Have you talked openly with your neighbor about your feelings? I think you should. Especially if she said that you hate her. She is obviously feeling strained as well. I would just explain the struggles that you have had, that he is young and immature and doesn't mean to cause problems. I would express your concerns about how she and the other neighbor kids are making him feel. Ask her what she would like you to do and what she would do in your position. Maybe if she gets to know you a little better, she will understand and tolerate Eli. Good luck!
Maybe I am just a little over-protective but I am fuming mad right now and am about ready to drive right back to Colorado Springs and give Ms. Stick Up her Bum a mouthful with a middle finger "Friends" style on the side. That was like reading a great book and coming to a great scene and then having it go so wrong you're just left so angry that you can't get in there and change it. Of course E is a tough cookie, but I think the toughest cookies are the ones who need the extra love and understanding- not a harsher crack of the whip.

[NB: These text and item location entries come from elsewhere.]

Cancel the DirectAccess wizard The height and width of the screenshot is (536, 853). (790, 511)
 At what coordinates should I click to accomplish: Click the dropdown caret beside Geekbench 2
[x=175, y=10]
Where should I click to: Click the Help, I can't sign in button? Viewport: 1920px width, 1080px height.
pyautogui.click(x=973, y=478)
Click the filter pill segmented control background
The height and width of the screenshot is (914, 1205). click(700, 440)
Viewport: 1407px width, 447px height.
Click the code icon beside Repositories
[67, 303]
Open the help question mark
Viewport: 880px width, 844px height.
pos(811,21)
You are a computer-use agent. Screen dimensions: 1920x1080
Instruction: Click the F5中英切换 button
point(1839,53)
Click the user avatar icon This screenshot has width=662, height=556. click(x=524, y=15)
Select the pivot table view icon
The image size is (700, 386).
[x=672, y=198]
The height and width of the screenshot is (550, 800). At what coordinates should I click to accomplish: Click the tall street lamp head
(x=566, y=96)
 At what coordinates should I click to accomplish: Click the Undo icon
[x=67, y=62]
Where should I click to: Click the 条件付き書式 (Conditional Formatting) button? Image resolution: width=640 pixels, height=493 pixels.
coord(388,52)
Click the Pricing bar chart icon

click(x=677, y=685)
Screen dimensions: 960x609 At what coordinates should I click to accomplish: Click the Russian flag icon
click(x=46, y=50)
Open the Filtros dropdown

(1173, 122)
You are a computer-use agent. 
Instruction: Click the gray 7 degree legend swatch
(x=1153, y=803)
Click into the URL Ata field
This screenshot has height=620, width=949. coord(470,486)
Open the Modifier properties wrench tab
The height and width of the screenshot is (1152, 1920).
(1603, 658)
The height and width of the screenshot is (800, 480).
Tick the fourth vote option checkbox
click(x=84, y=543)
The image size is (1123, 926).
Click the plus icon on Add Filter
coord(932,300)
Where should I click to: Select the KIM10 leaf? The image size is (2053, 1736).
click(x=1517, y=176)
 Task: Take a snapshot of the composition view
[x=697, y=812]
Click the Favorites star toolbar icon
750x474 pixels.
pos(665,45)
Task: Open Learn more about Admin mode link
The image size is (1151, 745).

Ah. Sorry for my rant on your vent but I actually do agree with Niki. I think maybe you should go talk to her and try to un-stain E's name in the hood. Love you
I am so bugged by this. I would KILL to live next door to you guys! Your neighbor has no idea what she is missing out on by not getting to know you, and Eli for that matter. Tell her your "anal" friend is super jealous of her! Eli has the sweetest heart, always has. That's all that really matters. Miss you guys.
All y'all are right. Thanks for your boosts. Here is a funny update to the story: I was out weeding last night and she opened her door with a smile on her face and asked me if I wanted to plan a block party with her so that all of the new people in the neighborhood could get to know each other...uh sure. So its all good and we are bff's now apparently. I think she is just one of those people who gets nasty and wants to pretend like it didn't happen the next day. And bless Eli's heart, he is just going to have to learn to follow the rules, plain and simple. I love all of your comments; and I do feel better after writing it down, and of course now that my neighbor and I are party planning best friends--at least until she gets ticked again.